What is the relationship between the demands of war and women’s struggle for equality in the workplace? Is it possible that women were both empowered and exploited in their new roles as workers, and differently so, depending on individual circumstances? Information boards summarising the cases of several of the munitions workers at the Barnbow plant affected by an explosion in the shell-filling room that killed 38 women in December 1916 suggests this must be the case. It is hard to see how Mary Elizabeth Wortley, a 38 year-old mother of ten, could have been making the journey from her home in York to gruelling 8 hour shifts working with toxic explosives for any other reason than financial need. Her board records the heart-wrenching fact that her husband walked all the way from York to Leeds to identify her remains. Where some women may indeed have spent extra income earned through wartime employment on clothes and make-up, and very much enjoyed the camaraderie of the workplace, as is suggested elsewhere in the exhibition, for many it must have been primarily a case of getting food on the table to keep bodies and souls together.
The exhibition is visually distinctive, making use of contemporary logos in yellow, black and white to create the feel of a present day industrial site alive with hazard. This stands out in the soft gloom that pervades the rest of Armley Mills, offering visitors an equivalent to the effect on the Barnbow workers of finding themselves thrust into an alien and high-risk industrial facility.

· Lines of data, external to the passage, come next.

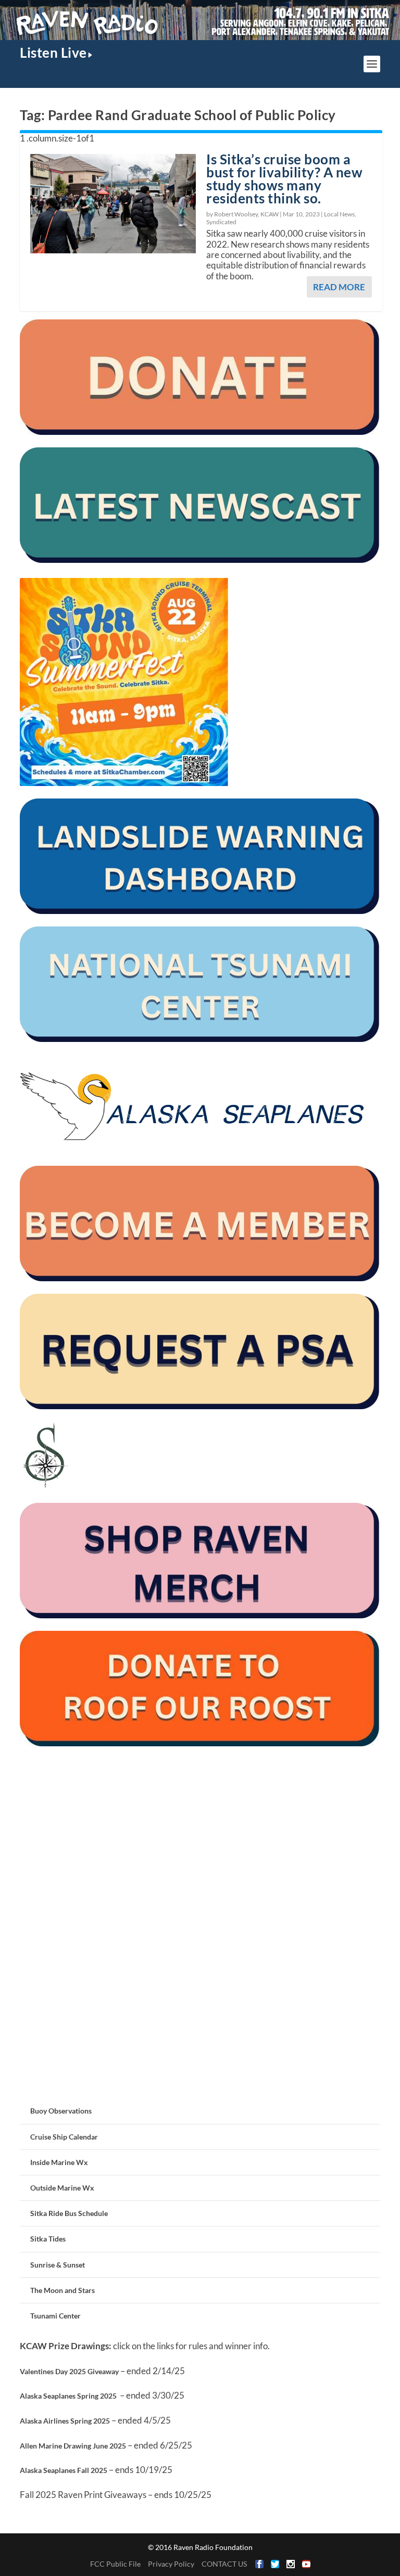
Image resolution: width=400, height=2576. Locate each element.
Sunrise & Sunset (57, 2264)
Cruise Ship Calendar (64, 2136)
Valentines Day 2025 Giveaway (69, 2371)
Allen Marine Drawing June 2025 (73, 2445)
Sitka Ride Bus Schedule (69, 2213)
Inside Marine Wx (59, 2162)
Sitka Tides (48, 2238)
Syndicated (221, 222)
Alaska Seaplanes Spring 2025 (68, 2395)
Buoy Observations (61, 2110)
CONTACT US (224, 2563)
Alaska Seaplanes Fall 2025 (63, 2470)
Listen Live (53, 52)
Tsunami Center (55, 2315)
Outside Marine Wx (62, 2187)
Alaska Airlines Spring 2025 (65, 2420)
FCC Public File (115, 2563)
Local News (339, 214)
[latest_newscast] (200, 560)
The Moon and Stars (62, 2290)
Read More (339, 286)
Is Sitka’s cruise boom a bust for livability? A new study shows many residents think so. (284, 178)
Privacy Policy (171, 2563)
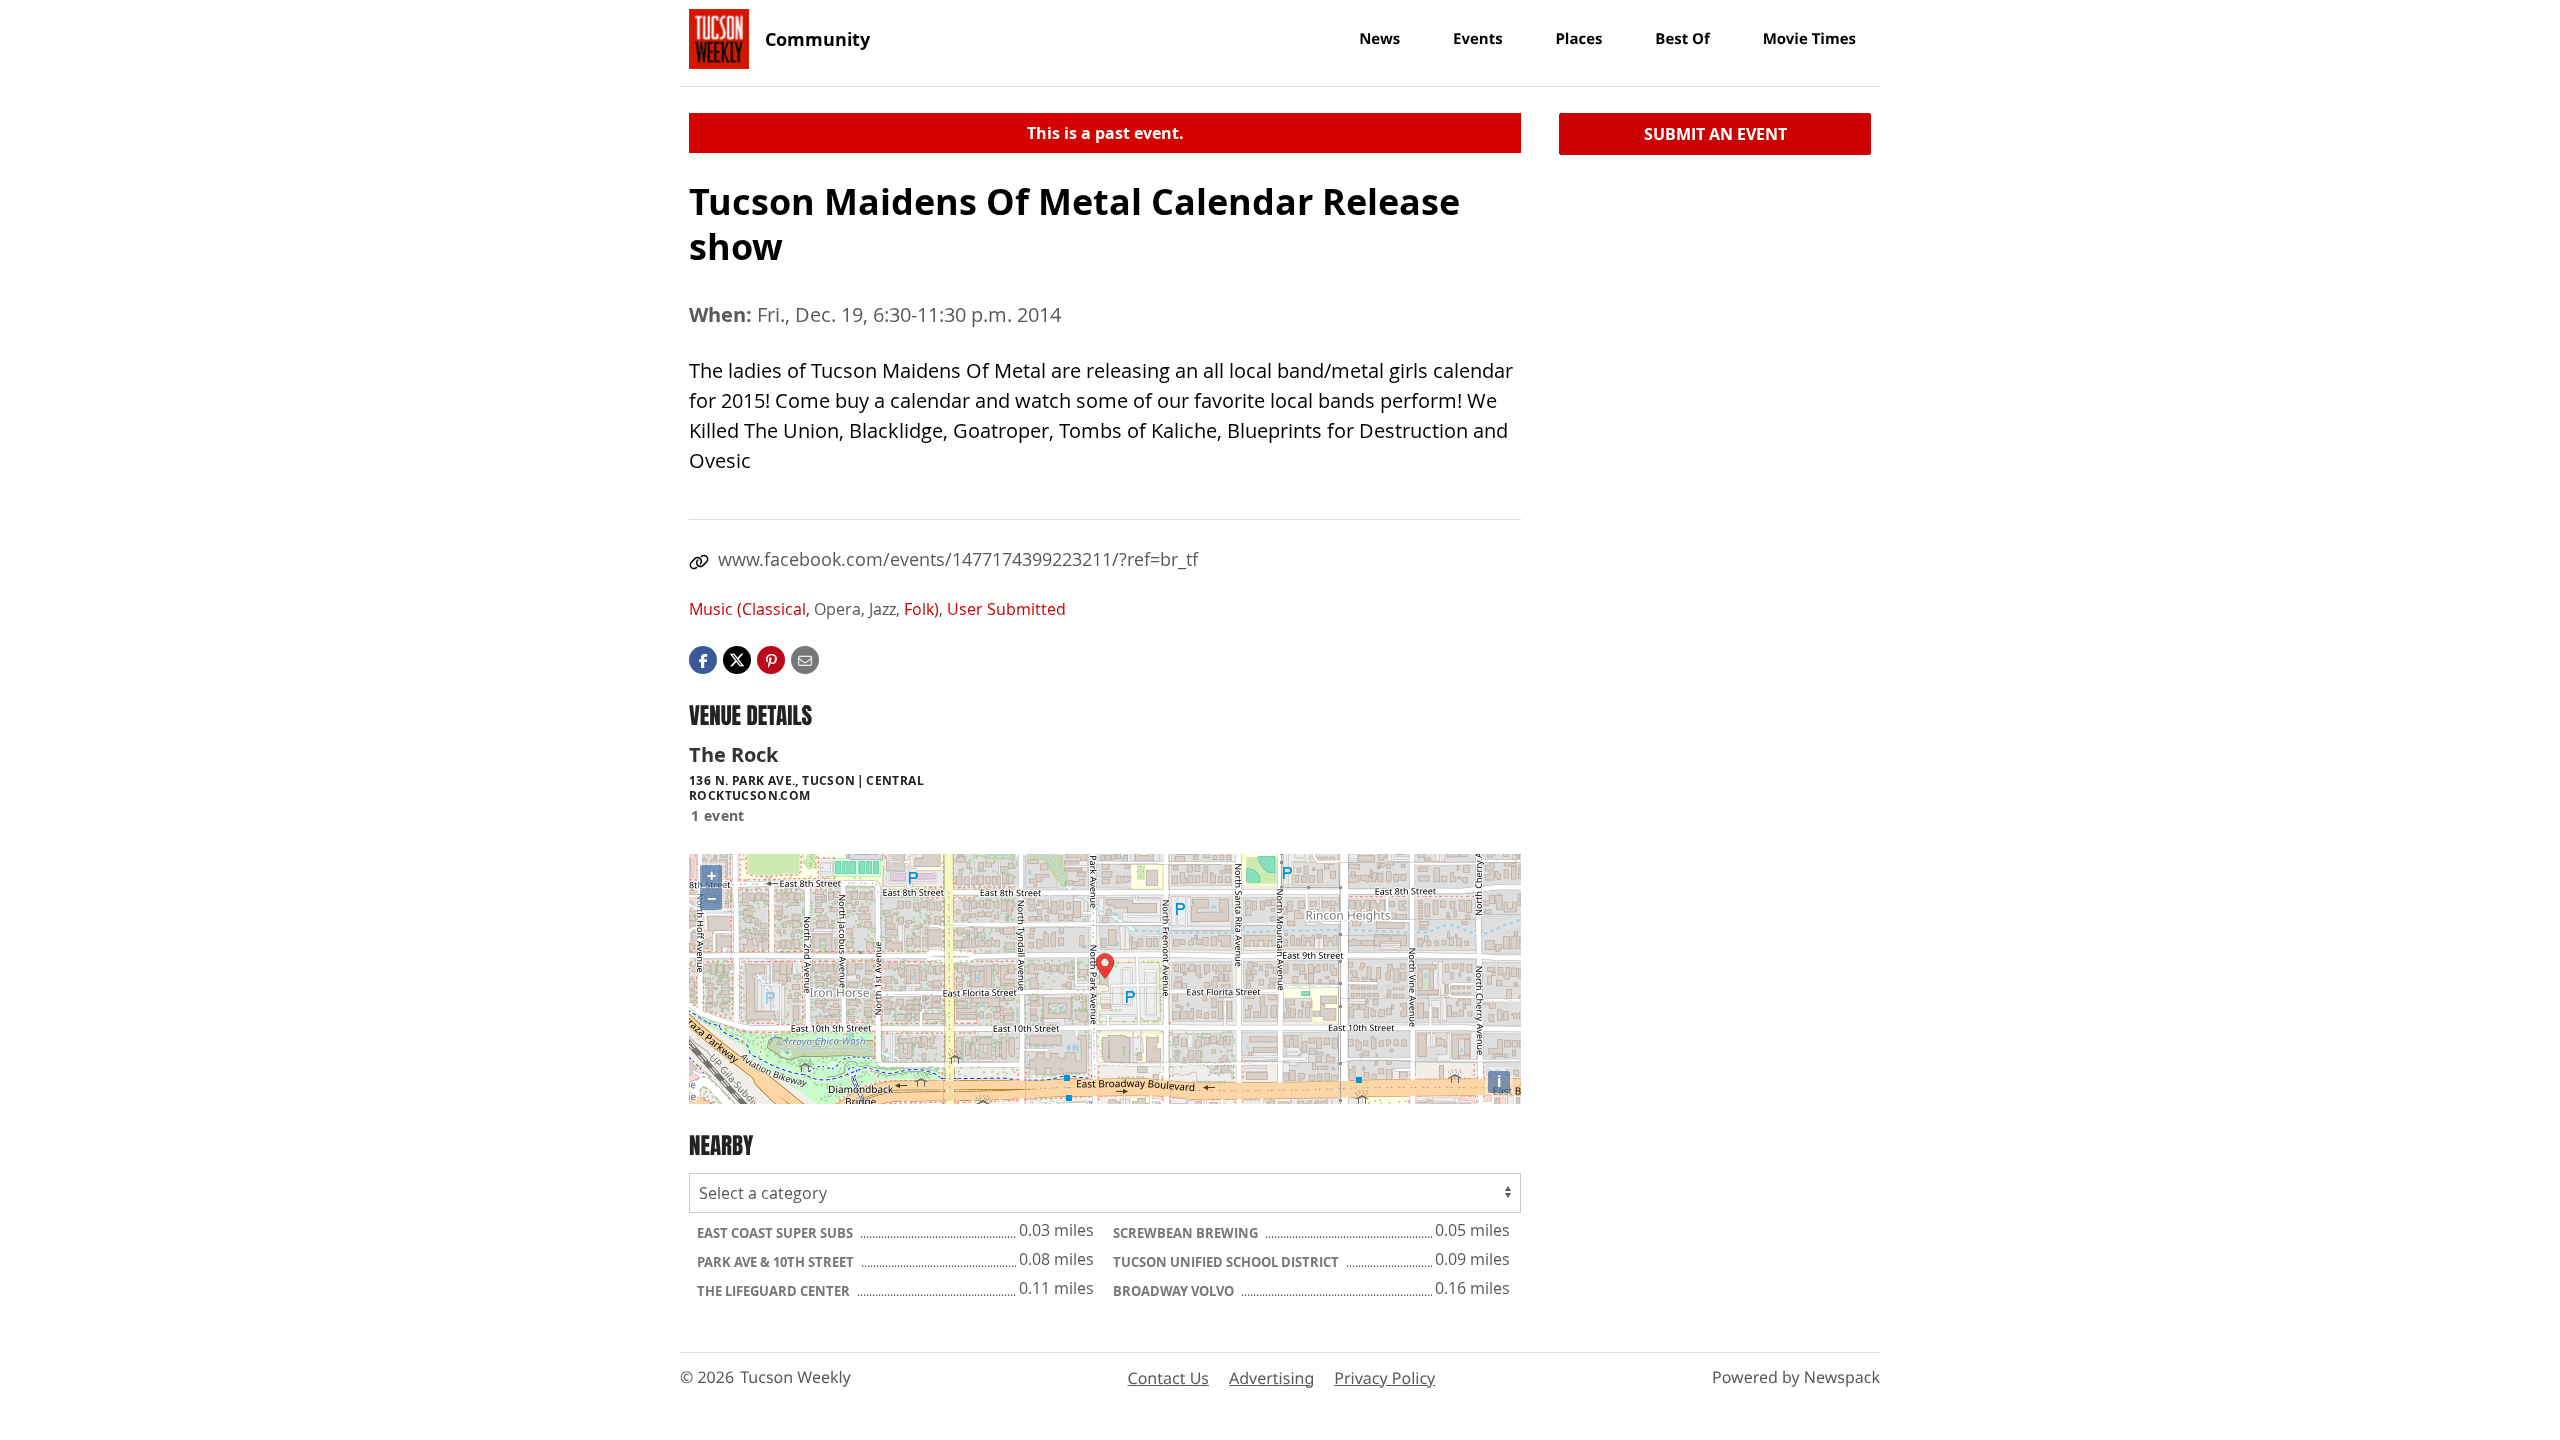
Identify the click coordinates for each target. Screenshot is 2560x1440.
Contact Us (1168, 1378)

Distinctive display boards carry the theme into the permanent displays dealing with the garment trade (Leeds produced 75,000 + items a week for the army), and the printing industry. A map of the top-secret 200 acre Barnbow site during World War 1 printed on the floor seems a particularly simple and effective way of making complex information available. Smell boxes have sensory immediacy, but aren’t clearly labelled, so it isn’t obvious what we’re smelling. It would be good to know, as the Barnbow ‘canaries’, their skin and hair turned yellow by cordite, surely would.